Welcome to TWIST for the week of January 29, 2024 featuring Sarah McGahan from KPMG’s Washington National Tax state and local tax practice.

Today we are covering sales and use tax developments from Colorado, South Carolina, Washington State, and a property tax decision from New York.

In Colorado, the Department of Revenue ruled that an optional delivery fee charged by an online car dealer for delivering a car to a customer’s location was not subject to sales and use tax. Under Colorado law, transportation of goods between a retailer and a purchaser is generally not subject to sales tax if (1) the service is separable from the sales transaction and (2) the charge for the service is stated separately on a written invoice or contract. The Department concluded that the delivery charge was separable from the sale of the motor vehicle because delivery was performed after the car was offered for sale and was optional. Second, the fee was clearly separately identified in the written retail purchase agreement.

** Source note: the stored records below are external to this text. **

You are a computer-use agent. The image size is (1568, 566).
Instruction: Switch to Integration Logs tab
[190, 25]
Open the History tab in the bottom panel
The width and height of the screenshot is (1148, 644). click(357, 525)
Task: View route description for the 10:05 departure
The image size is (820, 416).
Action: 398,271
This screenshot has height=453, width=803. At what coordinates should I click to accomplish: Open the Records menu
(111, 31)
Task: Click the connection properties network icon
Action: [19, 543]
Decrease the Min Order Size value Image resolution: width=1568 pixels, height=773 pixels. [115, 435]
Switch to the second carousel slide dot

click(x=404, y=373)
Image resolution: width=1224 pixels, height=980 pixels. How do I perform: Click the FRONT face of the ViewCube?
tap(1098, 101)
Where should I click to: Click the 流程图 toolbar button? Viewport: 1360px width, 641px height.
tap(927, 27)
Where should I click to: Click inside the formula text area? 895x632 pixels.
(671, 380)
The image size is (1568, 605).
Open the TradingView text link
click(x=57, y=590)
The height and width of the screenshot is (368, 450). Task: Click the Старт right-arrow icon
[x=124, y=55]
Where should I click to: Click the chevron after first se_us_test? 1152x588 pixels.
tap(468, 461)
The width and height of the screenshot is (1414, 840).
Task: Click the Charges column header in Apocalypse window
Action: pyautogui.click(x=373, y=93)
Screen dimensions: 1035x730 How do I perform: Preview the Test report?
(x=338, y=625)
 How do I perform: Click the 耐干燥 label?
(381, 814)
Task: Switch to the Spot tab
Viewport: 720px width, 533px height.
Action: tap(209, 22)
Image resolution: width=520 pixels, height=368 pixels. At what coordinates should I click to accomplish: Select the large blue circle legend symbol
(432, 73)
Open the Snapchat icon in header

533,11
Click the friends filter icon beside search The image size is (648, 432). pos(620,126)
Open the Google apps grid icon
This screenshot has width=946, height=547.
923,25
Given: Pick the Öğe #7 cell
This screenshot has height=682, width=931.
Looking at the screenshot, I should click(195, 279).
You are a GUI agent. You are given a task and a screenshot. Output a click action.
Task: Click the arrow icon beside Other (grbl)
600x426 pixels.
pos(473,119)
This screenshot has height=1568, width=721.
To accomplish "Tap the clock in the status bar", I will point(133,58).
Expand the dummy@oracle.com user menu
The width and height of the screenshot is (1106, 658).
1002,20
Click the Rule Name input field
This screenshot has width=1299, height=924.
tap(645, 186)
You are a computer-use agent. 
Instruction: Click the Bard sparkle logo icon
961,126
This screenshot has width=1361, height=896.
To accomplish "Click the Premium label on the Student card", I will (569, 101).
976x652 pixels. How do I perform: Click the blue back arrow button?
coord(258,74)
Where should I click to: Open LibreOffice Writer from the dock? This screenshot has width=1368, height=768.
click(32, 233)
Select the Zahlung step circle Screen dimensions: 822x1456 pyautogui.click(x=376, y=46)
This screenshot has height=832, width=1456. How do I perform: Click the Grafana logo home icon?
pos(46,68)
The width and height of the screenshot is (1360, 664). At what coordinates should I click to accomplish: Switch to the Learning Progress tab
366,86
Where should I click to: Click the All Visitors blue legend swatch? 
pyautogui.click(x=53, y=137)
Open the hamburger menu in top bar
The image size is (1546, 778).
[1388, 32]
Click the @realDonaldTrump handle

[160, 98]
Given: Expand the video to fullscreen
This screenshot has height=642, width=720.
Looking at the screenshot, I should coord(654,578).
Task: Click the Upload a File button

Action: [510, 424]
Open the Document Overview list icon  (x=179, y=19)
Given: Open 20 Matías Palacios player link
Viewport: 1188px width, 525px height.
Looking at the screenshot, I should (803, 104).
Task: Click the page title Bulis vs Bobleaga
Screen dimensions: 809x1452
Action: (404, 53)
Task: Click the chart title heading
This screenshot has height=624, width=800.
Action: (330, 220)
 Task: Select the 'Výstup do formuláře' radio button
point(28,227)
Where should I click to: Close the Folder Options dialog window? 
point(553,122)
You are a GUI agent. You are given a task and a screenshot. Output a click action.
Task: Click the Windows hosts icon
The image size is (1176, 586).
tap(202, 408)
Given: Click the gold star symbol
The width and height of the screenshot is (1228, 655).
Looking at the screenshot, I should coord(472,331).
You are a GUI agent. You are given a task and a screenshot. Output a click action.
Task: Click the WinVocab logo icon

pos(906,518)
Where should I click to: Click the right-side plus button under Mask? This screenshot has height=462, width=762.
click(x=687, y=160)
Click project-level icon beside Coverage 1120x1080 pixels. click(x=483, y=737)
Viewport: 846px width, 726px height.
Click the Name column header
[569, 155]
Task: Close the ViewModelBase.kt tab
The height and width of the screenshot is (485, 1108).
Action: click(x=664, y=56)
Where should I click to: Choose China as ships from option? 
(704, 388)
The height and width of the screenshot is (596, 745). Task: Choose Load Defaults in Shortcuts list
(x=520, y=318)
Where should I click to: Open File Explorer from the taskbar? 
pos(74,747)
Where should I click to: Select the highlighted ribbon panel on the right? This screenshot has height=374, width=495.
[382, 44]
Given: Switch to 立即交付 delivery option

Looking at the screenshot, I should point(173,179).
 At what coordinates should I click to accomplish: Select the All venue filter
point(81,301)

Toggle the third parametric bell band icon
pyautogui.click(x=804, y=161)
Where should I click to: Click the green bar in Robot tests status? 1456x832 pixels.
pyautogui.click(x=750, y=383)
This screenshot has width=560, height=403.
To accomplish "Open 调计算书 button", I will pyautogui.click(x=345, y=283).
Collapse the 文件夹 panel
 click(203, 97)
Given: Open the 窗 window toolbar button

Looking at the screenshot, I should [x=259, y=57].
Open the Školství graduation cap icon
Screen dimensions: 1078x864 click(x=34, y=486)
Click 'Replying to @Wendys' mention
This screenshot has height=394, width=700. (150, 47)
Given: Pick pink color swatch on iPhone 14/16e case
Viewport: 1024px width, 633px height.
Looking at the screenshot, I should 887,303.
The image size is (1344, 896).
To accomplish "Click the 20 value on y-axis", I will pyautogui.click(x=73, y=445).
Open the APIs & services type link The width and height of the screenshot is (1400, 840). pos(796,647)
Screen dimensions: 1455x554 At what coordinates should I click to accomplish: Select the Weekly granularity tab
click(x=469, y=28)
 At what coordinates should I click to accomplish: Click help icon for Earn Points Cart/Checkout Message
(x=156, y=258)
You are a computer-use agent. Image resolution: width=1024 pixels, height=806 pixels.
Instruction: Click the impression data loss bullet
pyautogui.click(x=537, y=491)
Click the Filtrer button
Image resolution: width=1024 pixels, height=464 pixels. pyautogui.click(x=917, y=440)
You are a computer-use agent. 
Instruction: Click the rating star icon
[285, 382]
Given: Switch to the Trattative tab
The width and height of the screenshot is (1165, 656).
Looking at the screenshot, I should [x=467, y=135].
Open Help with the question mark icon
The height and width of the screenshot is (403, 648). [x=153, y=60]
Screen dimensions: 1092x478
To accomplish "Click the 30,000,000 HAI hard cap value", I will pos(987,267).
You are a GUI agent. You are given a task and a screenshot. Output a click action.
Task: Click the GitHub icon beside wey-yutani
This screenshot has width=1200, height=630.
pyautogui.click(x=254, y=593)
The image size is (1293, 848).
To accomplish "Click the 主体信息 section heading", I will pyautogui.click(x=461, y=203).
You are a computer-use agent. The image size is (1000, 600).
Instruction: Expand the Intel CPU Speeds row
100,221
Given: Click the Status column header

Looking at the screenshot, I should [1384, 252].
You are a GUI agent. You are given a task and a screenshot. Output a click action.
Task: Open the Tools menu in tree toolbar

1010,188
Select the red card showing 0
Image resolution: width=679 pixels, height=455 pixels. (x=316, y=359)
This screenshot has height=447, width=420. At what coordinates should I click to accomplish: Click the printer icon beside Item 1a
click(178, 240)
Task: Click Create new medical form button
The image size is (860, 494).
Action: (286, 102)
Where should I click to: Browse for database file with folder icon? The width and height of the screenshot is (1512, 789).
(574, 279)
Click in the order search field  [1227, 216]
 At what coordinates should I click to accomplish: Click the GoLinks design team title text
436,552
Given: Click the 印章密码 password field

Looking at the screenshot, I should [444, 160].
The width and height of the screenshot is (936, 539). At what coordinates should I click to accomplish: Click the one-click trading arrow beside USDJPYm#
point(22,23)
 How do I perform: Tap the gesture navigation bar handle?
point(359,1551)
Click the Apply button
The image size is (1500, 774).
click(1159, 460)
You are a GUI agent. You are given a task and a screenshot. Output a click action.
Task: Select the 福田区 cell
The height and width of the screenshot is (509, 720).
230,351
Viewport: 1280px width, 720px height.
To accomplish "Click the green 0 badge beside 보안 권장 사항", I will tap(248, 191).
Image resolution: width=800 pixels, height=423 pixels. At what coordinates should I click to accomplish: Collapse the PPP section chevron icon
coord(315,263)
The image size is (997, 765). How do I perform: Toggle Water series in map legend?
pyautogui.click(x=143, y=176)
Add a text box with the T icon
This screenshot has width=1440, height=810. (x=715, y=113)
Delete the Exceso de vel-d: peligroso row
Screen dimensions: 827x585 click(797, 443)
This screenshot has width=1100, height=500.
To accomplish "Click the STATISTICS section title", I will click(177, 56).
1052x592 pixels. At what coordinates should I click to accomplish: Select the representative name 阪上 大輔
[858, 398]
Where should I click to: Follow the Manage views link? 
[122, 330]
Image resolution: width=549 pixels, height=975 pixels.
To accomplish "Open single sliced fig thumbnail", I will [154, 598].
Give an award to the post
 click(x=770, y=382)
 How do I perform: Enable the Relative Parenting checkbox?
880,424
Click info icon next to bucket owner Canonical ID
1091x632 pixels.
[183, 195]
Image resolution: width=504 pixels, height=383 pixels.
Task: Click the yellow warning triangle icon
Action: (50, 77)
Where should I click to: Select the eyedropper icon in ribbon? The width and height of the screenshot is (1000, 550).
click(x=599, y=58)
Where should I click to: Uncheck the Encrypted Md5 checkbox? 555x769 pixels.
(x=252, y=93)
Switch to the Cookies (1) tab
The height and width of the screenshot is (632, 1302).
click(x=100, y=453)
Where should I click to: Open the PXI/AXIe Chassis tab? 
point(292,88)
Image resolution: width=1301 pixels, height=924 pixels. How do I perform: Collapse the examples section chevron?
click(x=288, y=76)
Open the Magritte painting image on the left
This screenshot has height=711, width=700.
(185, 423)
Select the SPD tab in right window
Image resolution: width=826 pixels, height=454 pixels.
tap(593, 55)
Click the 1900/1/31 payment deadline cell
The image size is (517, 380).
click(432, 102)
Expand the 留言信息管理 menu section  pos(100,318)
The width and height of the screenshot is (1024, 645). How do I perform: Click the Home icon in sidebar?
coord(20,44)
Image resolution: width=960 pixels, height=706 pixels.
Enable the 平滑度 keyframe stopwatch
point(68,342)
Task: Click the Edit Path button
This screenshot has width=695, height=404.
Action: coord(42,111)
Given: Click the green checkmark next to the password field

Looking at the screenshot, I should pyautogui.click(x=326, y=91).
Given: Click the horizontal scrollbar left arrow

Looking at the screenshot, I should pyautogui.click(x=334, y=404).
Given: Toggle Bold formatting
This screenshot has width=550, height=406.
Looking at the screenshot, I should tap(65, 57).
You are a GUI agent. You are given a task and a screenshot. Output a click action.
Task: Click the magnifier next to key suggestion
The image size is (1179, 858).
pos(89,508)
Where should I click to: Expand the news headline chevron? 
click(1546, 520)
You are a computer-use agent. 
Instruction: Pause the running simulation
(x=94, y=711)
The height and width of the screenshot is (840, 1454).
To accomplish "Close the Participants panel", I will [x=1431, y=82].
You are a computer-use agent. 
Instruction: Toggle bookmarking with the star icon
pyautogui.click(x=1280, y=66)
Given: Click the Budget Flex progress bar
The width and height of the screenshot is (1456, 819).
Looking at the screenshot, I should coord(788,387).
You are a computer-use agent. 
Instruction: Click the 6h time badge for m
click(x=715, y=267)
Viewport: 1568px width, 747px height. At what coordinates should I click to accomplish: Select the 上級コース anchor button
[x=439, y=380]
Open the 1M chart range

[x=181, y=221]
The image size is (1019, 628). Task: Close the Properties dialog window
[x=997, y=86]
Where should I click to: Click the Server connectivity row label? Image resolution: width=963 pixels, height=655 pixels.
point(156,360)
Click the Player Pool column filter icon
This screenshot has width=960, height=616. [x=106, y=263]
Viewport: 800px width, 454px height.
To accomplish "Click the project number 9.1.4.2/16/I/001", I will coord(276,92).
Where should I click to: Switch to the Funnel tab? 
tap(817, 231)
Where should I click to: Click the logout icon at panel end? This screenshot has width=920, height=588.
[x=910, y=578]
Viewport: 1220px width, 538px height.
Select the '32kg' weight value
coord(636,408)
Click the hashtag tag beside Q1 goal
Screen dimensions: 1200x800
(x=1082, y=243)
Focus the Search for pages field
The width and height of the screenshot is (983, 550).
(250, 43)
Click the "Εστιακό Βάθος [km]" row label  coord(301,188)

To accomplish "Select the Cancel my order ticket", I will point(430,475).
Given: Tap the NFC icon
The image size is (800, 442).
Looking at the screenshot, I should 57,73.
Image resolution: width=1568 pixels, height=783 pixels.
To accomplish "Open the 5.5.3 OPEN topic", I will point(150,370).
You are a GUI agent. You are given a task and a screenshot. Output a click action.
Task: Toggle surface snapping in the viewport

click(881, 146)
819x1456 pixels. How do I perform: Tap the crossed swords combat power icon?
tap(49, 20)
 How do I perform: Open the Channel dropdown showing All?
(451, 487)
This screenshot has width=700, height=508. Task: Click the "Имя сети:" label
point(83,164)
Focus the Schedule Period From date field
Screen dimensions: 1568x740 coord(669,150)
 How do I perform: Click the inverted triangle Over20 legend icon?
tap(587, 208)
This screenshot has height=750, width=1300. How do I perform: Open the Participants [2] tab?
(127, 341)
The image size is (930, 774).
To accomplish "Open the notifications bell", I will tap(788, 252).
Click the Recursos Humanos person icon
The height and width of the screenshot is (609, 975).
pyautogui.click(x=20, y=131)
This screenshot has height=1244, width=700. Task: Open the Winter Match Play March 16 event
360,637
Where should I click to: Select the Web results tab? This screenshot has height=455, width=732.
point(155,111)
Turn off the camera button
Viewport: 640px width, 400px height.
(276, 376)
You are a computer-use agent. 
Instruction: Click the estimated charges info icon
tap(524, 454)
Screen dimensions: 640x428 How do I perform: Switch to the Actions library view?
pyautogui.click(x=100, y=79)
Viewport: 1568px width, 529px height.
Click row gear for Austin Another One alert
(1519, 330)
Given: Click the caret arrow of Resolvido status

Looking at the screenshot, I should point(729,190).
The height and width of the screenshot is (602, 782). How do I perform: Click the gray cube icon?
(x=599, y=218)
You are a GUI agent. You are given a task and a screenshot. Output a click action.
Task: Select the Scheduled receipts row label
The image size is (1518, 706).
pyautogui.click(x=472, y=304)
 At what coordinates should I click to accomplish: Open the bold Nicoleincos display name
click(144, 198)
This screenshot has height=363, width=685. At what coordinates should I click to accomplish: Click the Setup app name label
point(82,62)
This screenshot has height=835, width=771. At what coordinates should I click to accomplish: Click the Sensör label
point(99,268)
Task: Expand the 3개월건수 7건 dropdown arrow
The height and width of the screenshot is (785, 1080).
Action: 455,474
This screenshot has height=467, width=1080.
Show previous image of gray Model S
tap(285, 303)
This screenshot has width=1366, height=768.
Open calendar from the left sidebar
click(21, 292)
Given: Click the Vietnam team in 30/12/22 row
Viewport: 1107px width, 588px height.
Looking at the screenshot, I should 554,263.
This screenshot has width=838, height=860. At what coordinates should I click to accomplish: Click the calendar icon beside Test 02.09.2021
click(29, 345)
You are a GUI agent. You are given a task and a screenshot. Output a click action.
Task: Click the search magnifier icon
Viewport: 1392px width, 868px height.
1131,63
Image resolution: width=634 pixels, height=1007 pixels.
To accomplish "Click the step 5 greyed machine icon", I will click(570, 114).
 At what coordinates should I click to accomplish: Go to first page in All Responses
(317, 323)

In South Carolina and Washington state, appellate courts issued decisions in disputes related to liability for sales taxes on marketplace sales prior to the Wayfair decision. In South Carolina, the Court of Appeals affirmed an Administrative Law Court decision holding that an online marketplace facilitating sales for third-party merchants was required to collect sales and use tax on such sales to South Carolina customers for periods prior to when the state adopted marketplace facilitator rules. The court held that the marketplace was a person engaged in the business of selling tangible personal property at retail and was therefore required to collect and remit sales tax on such sales. In Washington State, an appeals court addressed a slightly different issue that involved the same marketplace. The issue was whether two merchants that utilized the marketplace and had inventory in Washington State were required to collect sales and use tax and pay retailing B&O tax on sales facilitated by the marketplace for tax years before the state’s marketplace law became effective. The court concluded that the merchants were required to collect and remit and could not rely on ignorance of the law as an excuse. In addition, the court called out certain provisions of the contract between the marketplace and the merchants that placed full responsibility for all taxes related to the transactions on the seller.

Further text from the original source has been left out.